(Stored dataset items)

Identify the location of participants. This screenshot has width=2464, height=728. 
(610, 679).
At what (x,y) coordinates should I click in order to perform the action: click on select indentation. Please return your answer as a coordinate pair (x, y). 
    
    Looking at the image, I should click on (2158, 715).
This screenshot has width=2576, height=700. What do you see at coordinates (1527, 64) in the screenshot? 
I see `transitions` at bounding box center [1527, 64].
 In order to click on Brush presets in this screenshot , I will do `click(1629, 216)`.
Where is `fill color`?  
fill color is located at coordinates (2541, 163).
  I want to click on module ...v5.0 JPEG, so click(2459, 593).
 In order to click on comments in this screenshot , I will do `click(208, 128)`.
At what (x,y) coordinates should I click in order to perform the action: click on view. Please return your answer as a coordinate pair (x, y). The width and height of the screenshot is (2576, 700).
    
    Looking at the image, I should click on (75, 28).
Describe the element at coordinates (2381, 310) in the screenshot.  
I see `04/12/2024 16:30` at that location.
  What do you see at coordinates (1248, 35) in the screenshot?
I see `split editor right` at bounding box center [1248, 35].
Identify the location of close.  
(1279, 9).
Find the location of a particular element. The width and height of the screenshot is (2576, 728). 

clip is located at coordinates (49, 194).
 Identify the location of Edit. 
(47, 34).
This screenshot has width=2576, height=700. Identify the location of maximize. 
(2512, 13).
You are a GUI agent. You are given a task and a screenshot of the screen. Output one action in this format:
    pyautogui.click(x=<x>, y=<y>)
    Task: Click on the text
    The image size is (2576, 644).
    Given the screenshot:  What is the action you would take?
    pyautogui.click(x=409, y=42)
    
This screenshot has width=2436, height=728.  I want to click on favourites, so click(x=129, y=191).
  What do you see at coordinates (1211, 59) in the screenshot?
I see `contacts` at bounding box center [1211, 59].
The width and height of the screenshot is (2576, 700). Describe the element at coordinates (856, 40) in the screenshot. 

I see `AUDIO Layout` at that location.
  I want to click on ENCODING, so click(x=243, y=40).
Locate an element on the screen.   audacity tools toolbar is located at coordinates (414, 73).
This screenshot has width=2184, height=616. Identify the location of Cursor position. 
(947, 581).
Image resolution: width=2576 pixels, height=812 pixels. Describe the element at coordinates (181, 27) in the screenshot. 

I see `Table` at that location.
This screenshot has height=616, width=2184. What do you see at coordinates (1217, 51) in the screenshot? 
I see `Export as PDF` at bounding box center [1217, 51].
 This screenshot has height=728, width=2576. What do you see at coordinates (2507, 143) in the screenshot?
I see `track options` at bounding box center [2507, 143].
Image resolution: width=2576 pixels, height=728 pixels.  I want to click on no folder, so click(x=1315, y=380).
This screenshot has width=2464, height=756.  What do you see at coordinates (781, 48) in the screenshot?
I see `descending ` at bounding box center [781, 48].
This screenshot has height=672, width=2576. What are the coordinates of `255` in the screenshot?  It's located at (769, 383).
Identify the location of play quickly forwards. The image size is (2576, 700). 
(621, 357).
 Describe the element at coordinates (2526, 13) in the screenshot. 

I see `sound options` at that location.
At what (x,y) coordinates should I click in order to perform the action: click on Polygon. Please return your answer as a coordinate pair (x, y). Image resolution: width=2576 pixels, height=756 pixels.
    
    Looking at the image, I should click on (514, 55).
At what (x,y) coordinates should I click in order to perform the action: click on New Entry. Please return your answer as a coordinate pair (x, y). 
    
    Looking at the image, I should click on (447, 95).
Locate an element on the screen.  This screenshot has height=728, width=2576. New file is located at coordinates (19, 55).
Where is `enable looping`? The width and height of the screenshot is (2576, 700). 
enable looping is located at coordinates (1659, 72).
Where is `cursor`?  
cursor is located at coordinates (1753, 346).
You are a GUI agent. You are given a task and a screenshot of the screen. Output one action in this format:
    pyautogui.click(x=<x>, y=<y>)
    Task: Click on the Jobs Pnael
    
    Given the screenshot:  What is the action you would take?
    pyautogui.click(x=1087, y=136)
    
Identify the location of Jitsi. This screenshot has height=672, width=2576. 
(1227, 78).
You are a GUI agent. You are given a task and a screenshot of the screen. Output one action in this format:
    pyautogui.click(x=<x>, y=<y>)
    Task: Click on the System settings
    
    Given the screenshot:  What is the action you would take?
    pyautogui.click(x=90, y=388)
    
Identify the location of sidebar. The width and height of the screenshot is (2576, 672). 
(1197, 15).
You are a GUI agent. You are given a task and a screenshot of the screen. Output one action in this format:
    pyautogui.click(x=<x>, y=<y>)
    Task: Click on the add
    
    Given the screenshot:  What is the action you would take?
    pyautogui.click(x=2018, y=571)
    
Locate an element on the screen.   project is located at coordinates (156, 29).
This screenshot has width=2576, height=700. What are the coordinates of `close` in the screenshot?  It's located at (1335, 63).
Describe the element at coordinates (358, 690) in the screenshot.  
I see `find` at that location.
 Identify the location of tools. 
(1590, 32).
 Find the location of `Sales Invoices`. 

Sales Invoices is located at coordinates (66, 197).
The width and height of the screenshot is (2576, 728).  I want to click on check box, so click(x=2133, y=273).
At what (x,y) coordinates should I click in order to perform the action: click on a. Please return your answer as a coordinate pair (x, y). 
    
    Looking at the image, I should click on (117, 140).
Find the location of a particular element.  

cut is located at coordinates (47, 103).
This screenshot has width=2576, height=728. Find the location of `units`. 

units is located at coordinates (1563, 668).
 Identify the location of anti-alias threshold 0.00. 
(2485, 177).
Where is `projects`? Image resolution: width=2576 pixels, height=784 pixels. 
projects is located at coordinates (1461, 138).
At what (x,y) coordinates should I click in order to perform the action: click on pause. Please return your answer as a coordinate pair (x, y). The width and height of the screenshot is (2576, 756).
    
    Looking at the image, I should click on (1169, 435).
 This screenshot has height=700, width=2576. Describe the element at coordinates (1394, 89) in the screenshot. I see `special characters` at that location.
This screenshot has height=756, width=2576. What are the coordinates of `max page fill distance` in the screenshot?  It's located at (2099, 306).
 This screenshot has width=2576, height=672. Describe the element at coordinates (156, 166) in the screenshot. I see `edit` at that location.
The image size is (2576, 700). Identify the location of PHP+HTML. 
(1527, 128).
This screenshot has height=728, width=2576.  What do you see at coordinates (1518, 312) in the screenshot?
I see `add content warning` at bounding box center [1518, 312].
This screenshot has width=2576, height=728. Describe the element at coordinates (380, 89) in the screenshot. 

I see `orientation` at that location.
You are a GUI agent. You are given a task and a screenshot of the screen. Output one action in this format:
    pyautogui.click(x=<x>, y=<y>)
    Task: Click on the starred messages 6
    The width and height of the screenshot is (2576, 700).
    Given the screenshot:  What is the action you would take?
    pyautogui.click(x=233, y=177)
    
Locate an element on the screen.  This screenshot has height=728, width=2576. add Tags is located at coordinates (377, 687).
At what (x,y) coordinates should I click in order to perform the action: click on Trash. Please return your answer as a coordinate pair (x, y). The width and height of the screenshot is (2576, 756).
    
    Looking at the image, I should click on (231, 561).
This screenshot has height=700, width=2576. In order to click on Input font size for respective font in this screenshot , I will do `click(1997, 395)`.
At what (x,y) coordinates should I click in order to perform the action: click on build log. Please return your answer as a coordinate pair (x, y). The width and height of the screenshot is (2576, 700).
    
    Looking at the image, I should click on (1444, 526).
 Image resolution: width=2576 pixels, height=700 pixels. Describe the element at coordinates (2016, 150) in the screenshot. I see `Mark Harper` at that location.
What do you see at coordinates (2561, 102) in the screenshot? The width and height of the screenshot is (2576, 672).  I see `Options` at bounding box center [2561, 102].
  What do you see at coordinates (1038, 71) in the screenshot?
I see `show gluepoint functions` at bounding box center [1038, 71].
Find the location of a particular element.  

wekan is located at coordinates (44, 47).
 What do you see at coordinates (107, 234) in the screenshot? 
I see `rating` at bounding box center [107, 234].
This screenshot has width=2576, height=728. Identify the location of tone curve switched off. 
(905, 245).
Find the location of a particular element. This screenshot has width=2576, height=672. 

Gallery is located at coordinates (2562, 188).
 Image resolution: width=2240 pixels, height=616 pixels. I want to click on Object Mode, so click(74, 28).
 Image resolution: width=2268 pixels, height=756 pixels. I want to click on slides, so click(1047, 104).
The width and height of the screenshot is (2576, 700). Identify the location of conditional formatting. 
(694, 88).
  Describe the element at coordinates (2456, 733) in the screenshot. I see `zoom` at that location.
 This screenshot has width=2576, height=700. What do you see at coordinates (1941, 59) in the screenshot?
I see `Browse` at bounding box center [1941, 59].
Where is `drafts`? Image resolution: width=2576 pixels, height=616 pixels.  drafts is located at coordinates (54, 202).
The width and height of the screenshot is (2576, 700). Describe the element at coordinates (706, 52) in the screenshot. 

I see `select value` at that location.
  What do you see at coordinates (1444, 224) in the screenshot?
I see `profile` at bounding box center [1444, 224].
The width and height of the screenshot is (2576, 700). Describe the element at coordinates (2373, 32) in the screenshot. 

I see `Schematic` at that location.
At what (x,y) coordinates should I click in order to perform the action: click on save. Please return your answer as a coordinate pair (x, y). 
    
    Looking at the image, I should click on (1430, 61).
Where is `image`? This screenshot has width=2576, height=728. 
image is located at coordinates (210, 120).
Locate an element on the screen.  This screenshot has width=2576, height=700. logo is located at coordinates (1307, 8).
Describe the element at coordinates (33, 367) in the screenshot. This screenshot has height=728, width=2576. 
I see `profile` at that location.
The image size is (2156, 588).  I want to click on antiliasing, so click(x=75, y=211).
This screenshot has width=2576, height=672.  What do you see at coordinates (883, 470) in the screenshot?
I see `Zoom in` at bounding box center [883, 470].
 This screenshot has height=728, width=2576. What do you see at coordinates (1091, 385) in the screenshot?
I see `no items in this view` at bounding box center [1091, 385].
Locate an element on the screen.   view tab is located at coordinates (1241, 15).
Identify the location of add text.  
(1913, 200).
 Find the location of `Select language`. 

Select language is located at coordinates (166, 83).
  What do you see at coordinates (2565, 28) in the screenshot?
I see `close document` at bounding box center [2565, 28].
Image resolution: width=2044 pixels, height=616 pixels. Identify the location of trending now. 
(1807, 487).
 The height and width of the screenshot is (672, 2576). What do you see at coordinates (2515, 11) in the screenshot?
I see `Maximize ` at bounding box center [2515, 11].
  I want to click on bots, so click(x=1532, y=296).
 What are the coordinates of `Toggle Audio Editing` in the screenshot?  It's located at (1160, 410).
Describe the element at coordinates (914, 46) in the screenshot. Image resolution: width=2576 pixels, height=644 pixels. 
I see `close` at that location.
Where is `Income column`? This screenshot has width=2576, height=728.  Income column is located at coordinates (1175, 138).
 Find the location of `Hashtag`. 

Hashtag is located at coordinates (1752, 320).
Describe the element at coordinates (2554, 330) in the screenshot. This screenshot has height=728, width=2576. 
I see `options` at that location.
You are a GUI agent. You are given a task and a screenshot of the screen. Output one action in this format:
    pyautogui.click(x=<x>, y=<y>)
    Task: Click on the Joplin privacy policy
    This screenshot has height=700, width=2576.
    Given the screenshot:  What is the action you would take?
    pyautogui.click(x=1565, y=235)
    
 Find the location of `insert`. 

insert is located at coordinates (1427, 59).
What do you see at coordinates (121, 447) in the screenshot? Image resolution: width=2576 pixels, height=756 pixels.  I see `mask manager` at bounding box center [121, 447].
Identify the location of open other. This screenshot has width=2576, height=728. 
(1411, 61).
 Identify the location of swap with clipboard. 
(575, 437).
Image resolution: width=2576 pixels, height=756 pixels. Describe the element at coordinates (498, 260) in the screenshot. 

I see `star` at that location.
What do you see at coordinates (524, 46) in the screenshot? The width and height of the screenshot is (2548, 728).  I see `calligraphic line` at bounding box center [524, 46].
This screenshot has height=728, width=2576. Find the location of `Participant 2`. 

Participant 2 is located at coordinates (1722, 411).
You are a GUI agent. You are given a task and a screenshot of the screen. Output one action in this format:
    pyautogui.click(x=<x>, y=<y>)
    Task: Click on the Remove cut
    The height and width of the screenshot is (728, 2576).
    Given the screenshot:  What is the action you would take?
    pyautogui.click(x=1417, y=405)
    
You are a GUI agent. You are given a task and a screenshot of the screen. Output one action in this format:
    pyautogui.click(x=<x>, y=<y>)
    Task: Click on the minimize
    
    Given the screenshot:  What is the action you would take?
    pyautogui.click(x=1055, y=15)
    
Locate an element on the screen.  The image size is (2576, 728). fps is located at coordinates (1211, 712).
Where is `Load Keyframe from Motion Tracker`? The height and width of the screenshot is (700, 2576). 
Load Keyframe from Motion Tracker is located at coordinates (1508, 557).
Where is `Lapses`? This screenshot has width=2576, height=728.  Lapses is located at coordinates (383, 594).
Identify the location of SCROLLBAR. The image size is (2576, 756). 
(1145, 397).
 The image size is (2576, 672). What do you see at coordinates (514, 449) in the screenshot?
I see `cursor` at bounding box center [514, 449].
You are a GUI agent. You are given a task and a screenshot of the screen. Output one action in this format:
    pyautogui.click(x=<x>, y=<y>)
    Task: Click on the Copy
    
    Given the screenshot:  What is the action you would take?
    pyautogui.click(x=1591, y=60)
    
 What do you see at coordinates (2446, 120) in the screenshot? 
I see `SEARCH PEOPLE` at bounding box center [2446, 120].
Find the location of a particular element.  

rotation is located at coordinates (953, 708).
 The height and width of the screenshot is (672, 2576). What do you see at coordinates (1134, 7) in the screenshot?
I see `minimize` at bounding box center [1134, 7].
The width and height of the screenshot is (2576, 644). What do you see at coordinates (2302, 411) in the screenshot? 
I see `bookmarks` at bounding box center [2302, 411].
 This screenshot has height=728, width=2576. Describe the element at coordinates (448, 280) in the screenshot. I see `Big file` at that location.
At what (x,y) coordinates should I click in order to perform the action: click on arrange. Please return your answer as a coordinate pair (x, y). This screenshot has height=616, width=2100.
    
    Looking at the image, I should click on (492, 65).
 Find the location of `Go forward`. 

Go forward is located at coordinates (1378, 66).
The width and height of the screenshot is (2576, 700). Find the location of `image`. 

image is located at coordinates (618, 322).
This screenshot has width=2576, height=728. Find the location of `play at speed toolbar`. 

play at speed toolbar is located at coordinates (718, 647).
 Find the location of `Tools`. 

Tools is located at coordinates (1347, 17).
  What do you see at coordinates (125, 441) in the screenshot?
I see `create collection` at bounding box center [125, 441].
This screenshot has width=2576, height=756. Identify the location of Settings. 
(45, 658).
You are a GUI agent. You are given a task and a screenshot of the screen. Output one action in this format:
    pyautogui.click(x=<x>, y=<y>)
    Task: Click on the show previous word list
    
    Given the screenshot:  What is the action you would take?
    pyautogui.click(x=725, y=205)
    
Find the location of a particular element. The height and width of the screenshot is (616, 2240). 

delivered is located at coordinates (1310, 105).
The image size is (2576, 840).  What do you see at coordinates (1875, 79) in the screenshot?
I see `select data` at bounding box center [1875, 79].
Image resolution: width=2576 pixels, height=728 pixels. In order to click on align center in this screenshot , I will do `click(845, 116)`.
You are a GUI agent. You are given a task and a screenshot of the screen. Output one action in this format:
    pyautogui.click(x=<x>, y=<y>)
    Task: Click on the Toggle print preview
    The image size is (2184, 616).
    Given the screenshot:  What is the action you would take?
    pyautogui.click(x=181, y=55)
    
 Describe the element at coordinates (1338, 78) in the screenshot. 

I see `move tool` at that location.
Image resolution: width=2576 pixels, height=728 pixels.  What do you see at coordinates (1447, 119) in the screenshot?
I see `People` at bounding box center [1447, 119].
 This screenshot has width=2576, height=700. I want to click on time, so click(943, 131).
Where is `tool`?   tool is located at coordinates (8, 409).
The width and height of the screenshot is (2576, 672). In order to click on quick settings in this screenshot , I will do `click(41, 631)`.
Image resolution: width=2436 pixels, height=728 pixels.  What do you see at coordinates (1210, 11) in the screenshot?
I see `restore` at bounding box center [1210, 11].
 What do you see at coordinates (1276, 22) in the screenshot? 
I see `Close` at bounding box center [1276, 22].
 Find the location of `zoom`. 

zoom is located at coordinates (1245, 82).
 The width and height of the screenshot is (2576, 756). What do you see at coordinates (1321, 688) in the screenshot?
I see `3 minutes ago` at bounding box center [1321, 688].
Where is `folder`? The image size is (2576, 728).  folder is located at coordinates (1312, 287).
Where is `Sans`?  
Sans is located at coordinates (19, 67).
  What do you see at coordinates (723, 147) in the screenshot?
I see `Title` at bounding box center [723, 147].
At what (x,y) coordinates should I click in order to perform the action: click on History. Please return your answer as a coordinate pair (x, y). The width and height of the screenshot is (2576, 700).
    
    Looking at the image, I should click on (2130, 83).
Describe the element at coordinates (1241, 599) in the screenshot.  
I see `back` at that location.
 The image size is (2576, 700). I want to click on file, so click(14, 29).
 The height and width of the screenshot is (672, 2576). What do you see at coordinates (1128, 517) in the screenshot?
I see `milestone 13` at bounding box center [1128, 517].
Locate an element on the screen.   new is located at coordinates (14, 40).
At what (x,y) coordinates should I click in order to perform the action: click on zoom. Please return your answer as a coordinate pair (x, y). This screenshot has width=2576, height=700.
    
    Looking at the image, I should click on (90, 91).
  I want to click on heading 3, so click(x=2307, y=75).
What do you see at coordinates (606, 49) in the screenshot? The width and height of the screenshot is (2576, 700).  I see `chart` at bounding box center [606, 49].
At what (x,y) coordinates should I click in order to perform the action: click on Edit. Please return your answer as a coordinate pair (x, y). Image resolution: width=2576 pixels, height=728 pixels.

**BRIEF**
Copy the items above word for word, beginning with the first line and continuing through the line that contains "(2512, 13).".

**RESULT BELOW**
Identify the location of participants. This screenshot has width=2464, height=728. 
(610, 679).
At what (x,y) coordinates should I click in order to perform the action: click on select indentation. Please return your answer as a coordinate pair (x, y). 
    
    Looking at the image, I should click on (2158, 715).
This screenshot has width=2576, height=700. What do you see at coordinates (1527, 64) in the screenshot? 
I see `transitions` at bounding box center [1527, 64].
 In order to click on Brush presets in this screenshot , I will do `click(1629, 216)`.
Where is `fill color`?  
fill color is located at coordinates (2541, 163).
  I want to click on module ...v5.0 JPEG, so click(2459, 593).
 In order to click on comments in this screenshot , I will do `click(208, 128)`.
At what (x,y) coordinates should I click in order to perform the action: click on view. Please return your answer as a coordinate pair (x, y). The width and height of the screenshot is (2576, 700).
    
    Looking at the image, I should click on (75, 28).
Describe the element at coordinates (2381, 310) in the screenshot.  
I see `04/12/2024 16:30` at that location.
  What do you see at coordinates (1248, 35) in the screenshot?
I see `split editor right` at bounding box center [1248, 35].
Identify the location of close.  
(1279, 9).
Find the location of a particular element. The width and height of the screenshot is (2576, 728). 

clip is located at coordinates (49, 194).
 Identify the location of Edit. 
(47, 34).
This screenshot has width=2576, height=700. Identify the location of maximize. 
(2512, 13).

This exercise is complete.